Your instructions |
Copy the part of the items that begins with the line containing "Given: Select the Mean column header" and runs through the end of the items, substituting "Median" for "Mean" and keeping everything else the same. Give only those lines, and leave the pictures out.
Start of Supplied data
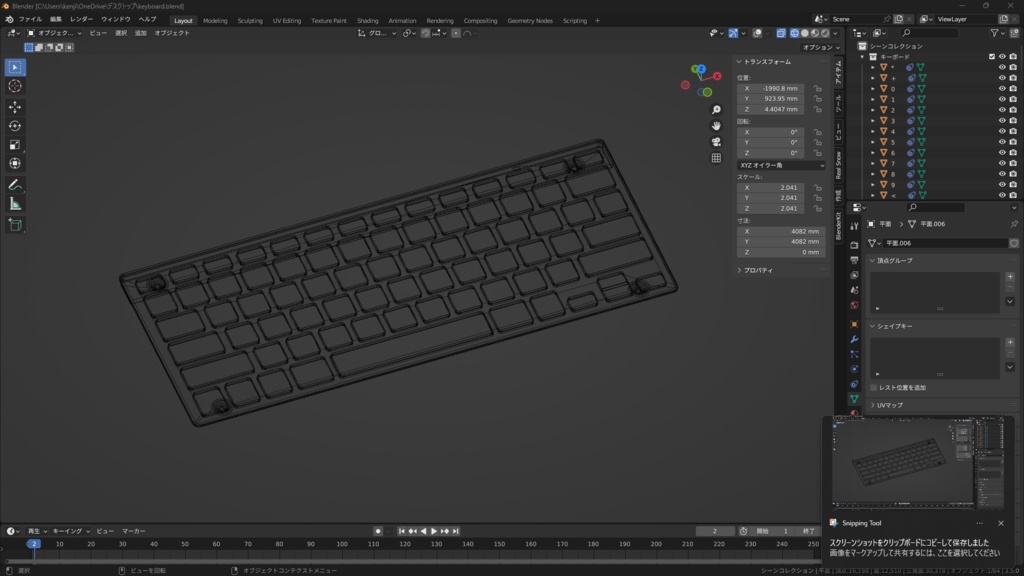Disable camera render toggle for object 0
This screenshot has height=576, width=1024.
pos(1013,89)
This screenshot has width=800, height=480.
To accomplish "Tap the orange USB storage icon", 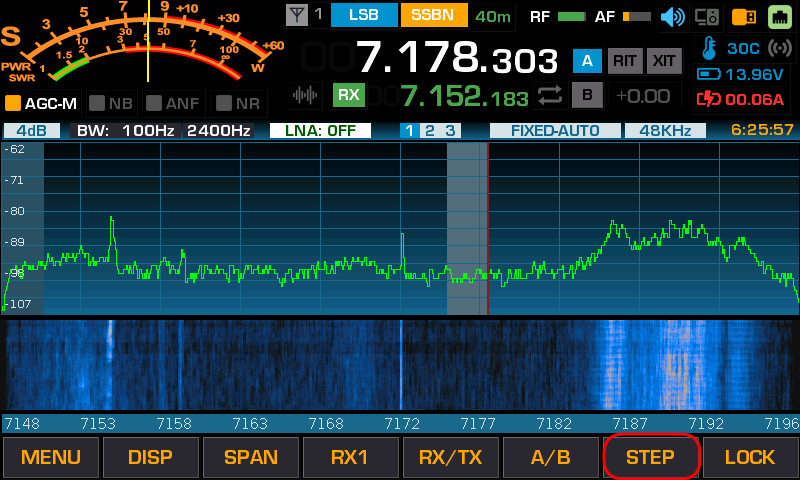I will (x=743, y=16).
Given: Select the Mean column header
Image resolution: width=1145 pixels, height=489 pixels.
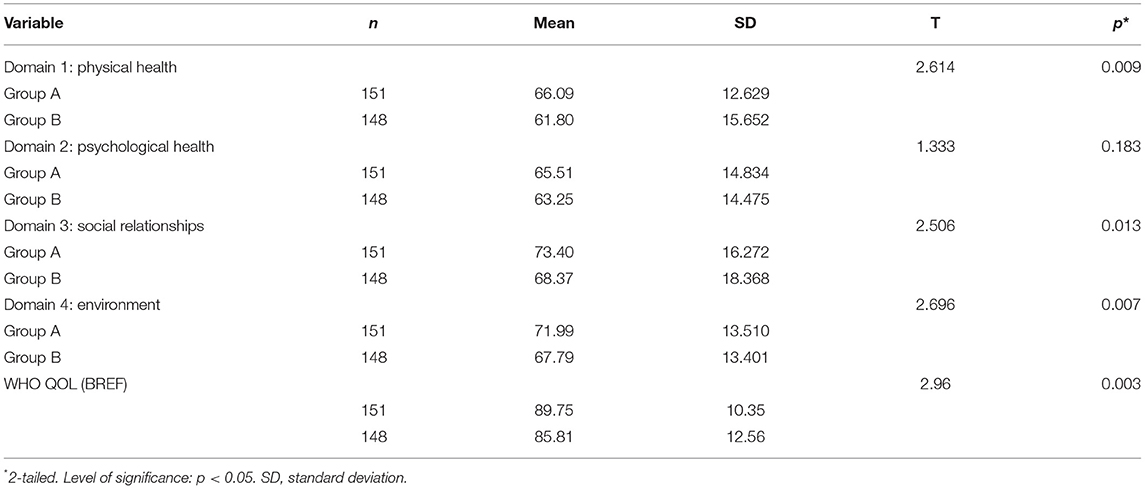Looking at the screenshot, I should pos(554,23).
End of Supplied data
Written solution |
Given: Select the Median column header
Image resolution: width=1145 pixels, height=489 pixels.
Looking at the screenshot, I should pos(554,23).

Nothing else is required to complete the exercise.